> [Supplied entries]

▬▬▬▬▬▬

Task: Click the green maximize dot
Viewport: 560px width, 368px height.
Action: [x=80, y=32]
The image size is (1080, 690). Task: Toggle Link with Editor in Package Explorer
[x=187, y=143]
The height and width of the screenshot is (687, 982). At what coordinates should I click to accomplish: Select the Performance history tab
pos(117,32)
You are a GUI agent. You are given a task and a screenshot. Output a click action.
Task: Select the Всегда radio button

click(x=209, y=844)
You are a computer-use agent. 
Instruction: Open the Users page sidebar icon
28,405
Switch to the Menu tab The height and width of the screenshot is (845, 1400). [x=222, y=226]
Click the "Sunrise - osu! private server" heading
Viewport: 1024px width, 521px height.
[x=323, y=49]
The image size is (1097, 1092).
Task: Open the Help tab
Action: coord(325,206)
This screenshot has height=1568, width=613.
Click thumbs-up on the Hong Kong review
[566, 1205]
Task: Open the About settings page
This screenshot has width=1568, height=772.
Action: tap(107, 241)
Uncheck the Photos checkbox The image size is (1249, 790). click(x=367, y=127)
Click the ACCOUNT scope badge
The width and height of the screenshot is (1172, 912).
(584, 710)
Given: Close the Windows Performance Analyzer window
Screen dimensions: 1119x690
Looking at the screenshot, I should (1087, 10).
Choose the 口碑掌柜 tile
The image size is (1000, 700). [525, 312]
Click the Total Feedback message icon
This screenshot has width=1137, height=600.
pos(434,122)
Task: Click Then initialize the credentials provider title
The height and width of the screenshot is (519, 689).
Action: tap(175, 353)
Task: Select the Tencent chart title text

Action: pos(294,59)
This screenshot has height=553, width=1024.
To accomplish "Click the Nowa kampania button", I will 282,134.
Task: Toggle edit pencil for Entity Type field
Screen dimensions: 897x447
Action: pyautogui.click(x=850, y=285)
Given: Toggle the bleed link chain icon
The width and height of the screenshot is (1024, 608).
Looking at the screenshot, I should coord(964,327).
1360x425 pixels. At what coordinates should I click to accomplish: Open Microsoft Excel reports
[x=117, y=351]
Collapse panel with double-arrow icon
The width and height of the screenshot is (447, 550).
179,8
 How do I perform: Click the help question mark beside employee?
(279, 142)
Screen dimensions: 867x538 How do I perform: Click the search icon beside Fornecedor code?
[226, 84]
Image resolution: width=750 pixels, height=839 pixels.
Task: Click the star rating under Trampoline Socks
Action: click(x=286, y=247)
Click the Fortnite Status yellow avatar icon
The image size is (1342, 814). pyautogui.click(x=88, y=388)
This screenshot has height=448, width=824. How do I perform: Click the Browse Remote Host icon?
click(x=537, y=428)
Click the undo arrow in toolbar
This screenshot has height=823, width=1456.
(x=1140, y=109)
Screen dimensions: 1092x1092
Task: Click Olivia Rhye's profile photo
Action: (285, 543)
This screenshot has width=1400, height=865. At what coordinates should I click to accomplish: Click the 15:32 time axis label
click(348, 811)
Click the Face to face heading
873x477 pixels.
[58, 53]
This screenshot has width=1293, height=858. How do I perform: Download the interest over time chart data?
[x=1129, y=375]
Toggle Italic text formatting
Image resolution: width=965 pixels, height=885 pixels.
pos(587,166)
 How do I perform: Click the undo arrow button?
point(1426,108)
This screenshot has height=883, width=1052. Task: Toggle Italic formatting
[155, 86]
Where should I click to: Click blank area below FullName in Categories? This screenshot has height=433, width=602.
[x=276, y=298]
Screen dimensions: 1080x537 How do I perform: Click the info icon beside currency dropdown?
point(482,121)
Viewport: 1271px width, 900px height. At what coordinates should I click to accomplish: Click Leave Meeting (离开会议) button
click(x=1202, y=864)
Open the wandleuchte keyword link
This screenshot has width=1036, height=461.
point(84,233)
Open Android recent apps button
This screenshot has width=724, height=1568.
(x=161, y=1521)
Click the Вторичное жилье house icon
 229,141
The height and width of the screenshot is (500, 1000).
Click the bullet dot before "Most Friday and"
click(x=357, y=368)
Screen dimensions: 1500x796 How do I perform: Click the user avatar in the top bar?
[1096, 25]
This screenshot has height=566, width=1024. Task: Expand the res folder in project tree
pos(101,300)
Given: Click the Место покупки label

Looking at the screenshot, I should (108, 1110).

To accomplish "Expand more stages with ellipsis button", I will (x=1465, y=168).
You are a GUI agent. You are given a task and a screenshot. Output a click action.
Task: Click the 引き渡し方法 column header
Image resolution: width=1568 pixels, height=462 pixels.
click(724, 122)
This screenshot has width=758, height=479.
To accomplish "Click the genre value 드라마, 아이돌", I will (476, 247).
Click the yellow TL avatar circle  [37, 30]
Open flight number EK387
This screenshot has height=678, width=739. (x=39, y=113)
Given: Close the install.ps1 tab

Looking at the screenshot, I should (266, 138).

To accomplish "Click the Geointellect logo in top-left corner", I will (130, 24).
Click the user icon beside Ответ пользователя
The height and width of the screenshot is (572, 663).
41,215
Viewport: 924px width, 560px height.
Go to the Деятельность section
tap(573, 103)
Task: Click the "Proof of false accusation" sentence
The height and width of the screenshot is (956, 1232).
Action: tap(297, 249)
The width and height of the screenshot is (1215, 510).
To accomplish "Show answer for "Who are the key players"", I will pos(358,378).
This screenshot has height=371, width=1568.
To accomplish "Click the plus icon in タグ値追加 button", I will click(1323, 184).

▬▬▬▬▬▬

For every line above that includes the word "will", return the line.

To accomplish "Click the Nowa kampania button", I will 282,134.
To accomplish "Expand more stages with ellipsis button", I will (x=1465, y=168).
To accomplish "Click the genre value 드라마, 아이돌", I will (476, 247).
To accomplish "Click the Geointellect logo in top-left corner", I will (130, 24).
To accomplish "Show answer for "Who are the key players"", I will pos(358,378).
To accomplish "Click the plus icon in タグ値追加 button", I will click(1323, 184).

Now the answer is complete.